In addition, mutagenesis screens were performed in order to further increase the inhibitory capacity of the cathepsin inhibitor P3 of the invention. By these measures finally the non-natural peptide inhibitor C10 was identified as a very potent cathepsin S inhibitor. By a further mutagenesis screen the specificity of the cathepsin inhibitor could be changed from cathepsin S to cathepsin B. The screen resulted in the very potent cathepsin B inhibitor D5.
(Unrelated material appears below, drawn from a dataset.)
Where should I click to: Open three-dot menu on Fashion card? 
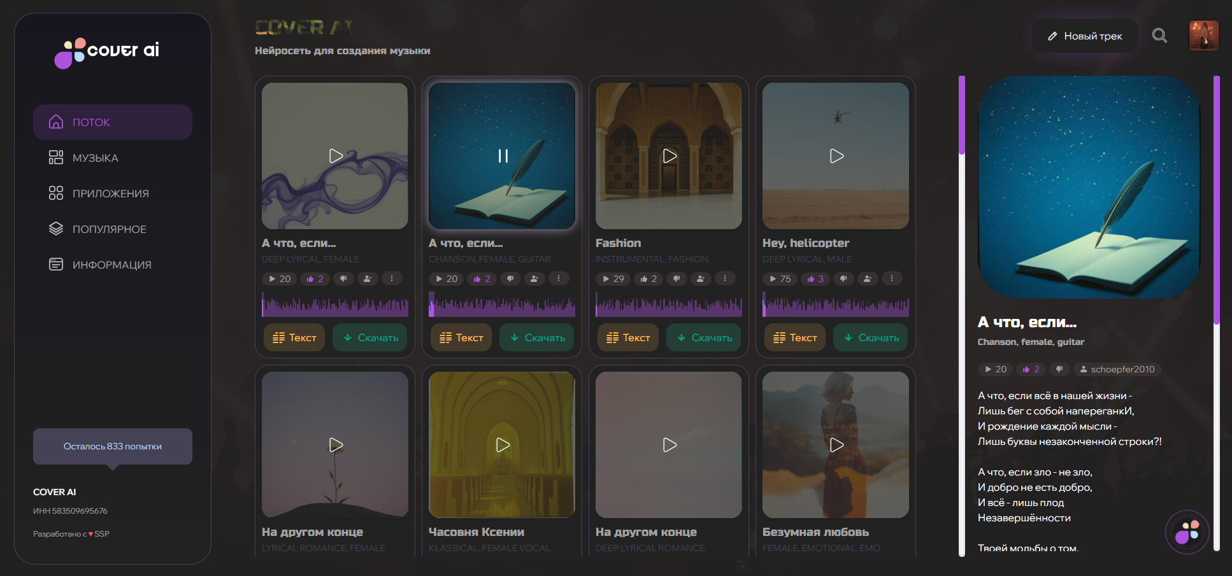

The results of the mutagenesis screens that lead to the inhibitors C10 and D5 are shown in FIGS. 2 and 4. It can be taken from these figures that the screens are based on single amino acid substitutions in the initially identified cathepsin inhibitor P3. All amino acid substitutions that had no effect on the inhibitory capacity of P3 or even resulted in an improvement of the inhibitory capacity of P3 vis-à-vis cathepsin S (FIG. 2) or cathepsin B (FIG. 4) have a value of 1.0 and below.

The amino acids of P3 along with the amino acid substitutions of FIGS. 2 and 4 that had no effect or resulted in an improvement together gave raise to formula (I). The structure of formula (I) is therefore a Markush formula of very potent cathepsin inhibitors, in particular very potent cathepsin S and/or B inhibitors. To the best knowledge of the inventors the structure of formula (I), let alone its cathepsin inhibitory capacity is not known from the prior art.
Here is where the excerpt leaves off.